Diante do ceticismo de alguns presentes – entre eles o senador Jefferson Péres (PDT-AM) -, o ministro tentou vender confiança. “O que queremos é um contato mais estreito. Vamos nos reunir de novo, muitas vezes. E quanto às sugestões, é melhor ser ousado do que ficar na mesmice”, afirmou o secretário – que antes de integrar o governo Lula o classificou de “o mais corrupto da história”.

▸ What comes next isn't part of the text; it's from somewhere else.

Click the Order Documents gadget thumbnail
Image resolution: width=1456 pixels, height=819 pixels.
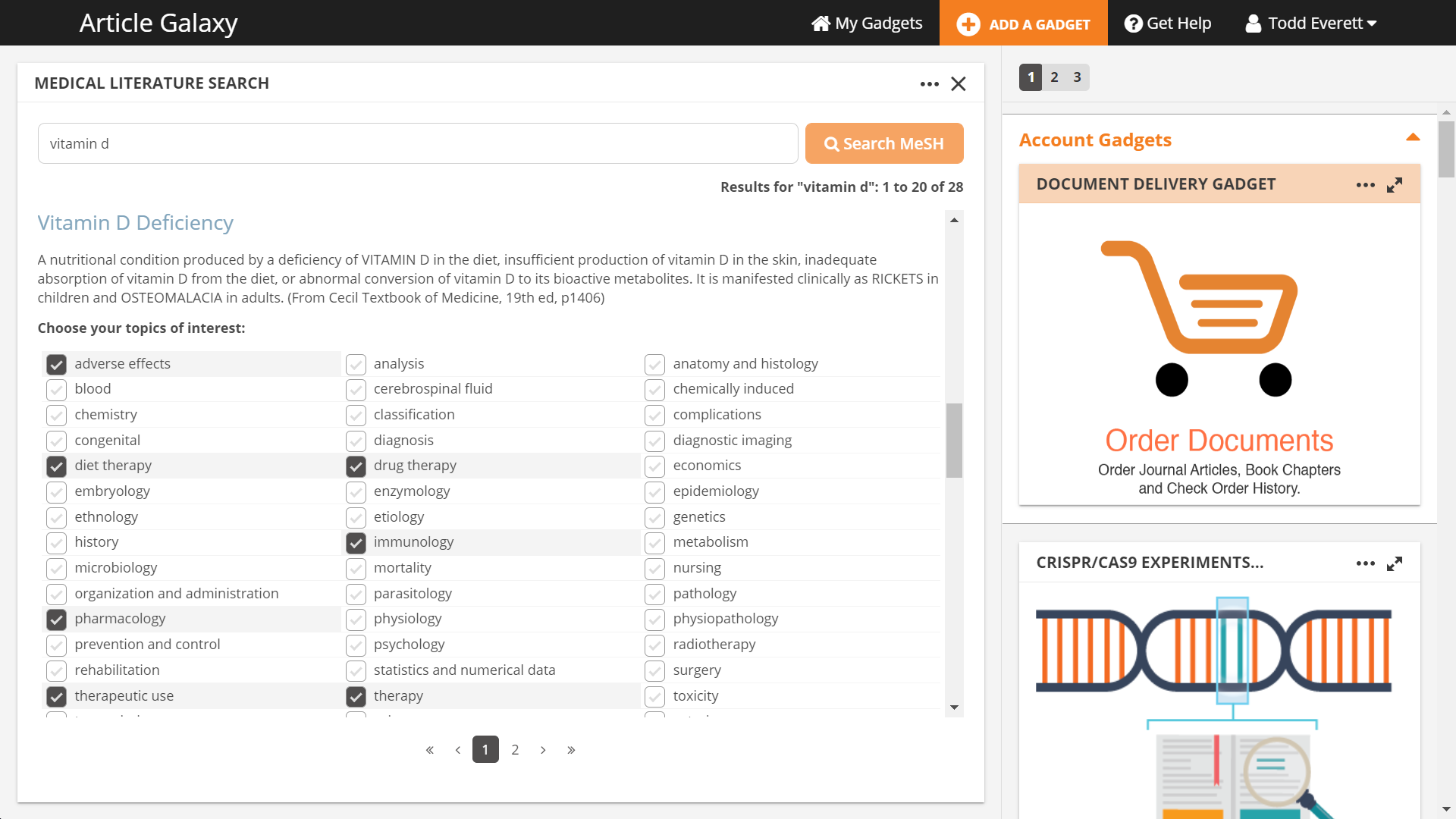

Mangabeira mais ouviu do que falou. Uma das queixas dos amazonenses foi de que o governo federal entra com apenas 5% das verbas para ciência e tecnologia. “E há também um pedido para que, em vez de investir na BR-319, para ligar Manaus a Porto Velho, se construa uma ferrovia”, disse o secretário estadual de Meio Ambiente, Virgílio Viana. “Aquela área toda é de várzeas e a manutenção de uma estrada seria caríssima. A ferrovia faz mais sentido.”
‘Inviável’
A idéia de construir um aqueduto para levar água do Amazonas ao Nordeste foi duramente criticada por especialistas. Segundo o professor da Universidade Federal de Minas Gerais (UFMG) Apolo Heringer Lisboa, que estuda a transposição do Rio São Francisco há oito anos, a proposta “é ambientalmente absurda, economicamente inviável e tecnicamente impossível”.
Lisboa afirmou ainda que não há “a mínima necessidade” de tal providência. “O semi-árido já tem água, o que falta é melhorar a distribuição”, explica. Até o momento, não há coordenação entre o Projeto Amazônia e o Ministério do Meio Ambiente. Luciano Zica, secretário de Recursos Hídricos do ministério, disse ter tomado conhecimento das propostas pela imprensa. “Nós não fomos ouvidos. Agora precisamos analisar o caso.” (Gabriel Manzano Filho, para O Estado de SP, 18/1)
Mangabeira Unger nega ter plano para construir aqueduto
Na penúltima etapa de sua viagem à Amazônia, o ministro Roberto Mangabeira Unger (Longo Prazo) negou ontem (17/1), em Manaus, que sua pasta tenha algum plano relacionado à transposição de águas da região para o semi-árido nordestino. Ele disse que a idéia de um aqueduto foi um “erro de interpretação” da imprensa.
“Esses mal-entendidos resultam da tentação de pinçar um tema fora do seu contexto”, disse Mangabeira Unger, em referência a um texto de dez páginas de sua autoria que foi lançado durante a primeira etapa da viagem, em Belém (PA).
Isso não impede, em sua opinião, a busca pelo transporte de água entre regiões distintas a um custo acessível. “Mas isso apenas no futuro, com tecnologia a ser desenvolvida.” (Folha de SP, 18/1)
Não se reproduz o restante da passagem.